***** RECORDS FOR THIS TASK

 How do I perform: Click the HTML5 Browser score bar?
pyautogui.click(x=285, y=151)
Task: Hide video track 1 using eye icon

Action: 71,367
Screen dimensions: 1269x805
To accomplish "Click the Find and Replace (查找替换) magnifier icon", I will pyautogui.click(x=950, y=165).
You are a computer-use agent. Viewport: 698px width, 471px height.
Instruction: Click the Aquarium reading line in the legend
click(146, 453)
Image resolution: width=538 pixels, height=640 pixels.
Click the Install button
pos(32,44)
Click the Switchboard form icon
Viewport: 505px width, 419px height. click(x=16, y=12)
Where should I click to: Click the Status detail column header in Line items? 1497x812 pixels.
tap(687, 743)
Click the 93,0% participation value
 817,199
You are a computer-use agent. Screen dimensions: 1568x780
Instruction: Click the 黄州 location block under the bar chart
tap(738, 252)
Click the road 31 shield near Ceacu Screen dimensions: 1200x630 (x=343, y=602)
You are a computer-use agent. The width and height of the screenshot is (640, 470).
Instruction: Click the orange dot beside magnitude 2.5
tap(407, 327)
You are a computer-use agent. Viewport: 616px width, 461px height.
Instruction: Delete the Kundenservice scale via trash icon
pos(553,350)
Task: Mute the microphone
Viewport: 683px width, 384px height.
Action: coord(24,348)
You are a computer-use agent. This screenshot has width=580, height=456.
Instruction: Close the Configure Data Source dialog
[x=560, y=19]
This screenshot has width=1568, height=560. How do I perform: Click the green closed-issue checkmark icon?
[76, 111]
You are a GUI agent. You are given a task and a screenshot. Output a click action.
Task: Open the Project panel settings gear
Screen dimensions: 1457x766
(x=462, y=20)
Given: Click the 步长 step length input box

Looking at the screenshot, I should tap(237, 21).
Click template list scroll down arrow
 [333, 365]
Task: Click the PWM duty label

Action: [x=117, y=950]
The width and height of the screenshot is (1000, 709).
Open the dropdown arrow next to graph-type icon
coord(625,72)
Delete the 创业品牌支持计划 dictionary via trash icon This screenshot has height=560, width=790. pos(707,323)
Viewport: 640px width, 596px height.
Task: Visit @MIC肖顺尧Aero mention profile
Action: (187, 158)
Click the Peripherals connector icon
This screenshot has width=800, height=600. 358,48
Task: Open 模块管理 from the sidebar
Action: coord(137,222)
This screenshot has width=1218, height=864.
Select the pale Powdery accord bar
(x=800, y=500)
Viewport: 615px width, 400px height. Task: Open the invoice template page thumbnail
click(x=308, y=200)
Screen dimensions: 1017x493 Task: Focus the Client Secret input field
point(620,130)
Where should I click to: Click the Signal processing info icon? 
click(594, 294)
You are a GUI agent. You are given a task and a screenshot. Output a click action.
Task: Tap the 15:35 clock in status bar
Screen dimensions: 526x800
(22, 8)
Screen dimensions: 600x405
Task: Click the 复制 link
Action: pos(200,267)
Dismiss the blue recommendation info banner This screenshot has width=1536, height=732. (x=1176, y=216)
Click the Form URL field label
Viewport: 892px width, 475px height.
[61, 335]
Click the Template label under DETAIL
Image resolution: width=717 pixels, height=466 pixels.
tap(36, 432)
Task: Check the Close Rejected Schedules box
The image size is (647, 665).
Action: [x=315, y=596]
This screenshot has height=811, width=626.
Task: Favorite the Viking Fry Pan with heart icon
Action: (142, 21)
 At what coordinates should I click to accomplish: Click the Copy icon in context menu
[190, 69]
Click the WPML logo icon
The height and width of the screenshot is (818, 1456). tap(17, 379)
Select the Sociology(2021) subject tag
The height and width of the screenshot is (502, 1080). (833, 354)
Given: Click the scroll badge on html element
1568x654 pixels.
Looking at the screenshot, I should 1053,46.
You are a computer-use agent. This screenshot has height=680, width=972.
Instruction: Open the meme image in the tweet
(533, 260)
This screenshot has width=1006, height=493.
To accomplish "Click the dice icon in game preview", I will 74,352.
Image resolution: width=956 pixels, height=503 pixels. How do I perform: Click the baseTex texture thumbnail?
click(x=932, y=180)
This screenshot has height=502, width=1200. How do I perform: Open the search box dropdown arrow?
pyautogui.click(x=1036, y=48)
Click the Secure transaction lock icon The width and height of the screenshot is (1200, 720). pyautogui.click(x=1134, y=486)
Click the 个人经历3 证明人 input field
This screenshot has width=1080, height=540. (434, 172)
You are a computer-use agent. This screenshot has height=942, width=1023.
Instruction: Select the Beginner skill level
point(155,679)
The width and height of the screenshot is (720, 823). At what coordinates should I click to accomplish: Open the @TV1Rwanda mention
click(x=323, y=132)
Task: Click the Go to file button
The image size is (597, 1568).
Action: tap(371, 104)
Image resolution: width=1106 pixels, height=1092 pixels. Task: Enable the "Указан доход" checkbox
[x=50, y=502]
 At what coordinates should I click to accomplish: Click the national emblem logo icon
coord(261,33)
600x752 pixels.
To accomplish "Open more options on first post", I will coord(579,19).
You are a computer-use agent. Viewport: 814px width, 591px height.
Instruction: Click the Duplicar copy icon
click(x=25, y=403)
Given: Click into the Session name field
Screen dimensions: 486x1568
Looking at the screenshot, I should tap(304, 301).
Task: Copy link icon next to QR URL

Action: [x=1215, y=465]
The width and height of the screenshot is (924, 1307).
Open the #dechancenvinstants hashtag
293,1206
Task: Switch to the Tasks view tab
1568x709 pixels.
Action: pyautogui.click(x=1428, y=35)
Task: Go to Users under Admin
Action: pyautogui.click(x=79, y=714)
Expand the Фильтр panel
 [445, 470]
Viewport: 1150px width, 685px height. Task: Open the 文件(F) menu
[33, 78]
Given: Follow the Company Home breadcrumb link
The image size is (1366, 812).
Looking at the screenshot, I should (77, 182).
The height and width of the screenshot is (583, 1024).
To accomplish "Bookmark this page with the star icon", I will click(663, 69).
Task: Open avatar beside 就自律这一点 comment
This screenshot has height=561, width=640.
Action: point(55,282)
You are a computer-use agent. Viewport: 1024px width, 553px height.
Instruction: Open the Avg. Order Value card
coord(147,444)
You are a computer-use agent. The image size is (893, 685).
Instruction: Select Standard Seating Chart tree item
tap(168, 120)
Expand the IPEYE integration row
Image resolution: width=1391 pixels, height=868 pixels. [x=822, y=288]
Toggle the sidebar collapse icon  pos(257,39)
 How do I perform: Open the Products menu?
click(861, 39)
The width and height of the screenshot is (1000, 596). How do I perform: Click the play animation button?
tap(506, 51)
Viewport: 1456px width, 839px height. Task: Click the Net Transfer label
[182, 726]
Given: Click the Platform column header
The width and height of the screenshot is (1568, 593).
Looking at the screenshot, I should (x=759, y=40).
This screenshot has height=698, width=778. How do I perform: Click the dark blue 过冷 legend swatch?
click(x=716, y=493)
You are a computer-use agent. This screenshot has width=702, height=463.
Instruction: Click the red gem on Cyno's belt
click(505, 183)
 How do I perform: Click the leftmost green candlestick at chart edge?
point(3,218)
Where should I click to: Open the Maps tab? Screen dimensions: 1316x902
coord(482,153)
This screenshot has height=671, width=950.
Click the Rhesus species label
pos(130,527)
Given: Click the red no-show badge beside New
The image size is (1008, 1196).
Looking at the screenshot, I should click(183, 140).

**********

WORK INSTRUCTION:
Would you please copy exactly the part of the entries above that begins at the line containing "Expand the Фильтр panel" and ends at the line containing "Given: Click the Platform column header", both lines included?

WRITTEN ANSWER:
Expand the Фильтр panel
 [445, 470]
Viewport: 1150px width, 685px height. Task: Open the 文件(F) menu
[33, 78]
Given: Follow the Company Home breadcrumb link
The image size is (1366, 812).
Looking at the screenshot, I should (77, 182).
The height and width of the screenshot is (583, 1024).
To accomplish "Bookmark this page with the star icon", I will click(663, 69).
Task: Open avatar beside 就自律这一点 comment
This screenshot has height=561, width=640.
Action: point(55,282)
You are a computer-use agent. Viewport: 1024px width, 553px height.
Instruction: Open the Avg. Order Value card
coord(147,444)
You are a computer-use agent. The image size is (893, 685).
Instruction: Select Standard Seating Chart tree item
tap(168, 120)
Expand the IPEYE integration row
Image resolution: width=1391 pixels, height=868 pixels. [x=822, y=288]
Toggle the sidebar collapse icon  pos(257,39)
 How do I perform: Open the Products menu?
click(861, 39)
The width and height of the screenshot is (1000, 596). How do I perform: Click the play animation button?
tap(506, 51)
Viewport: 1456px width, 839px height. Task: Click the Net Transfer label
[182, 726]
Given: Click the Platform column header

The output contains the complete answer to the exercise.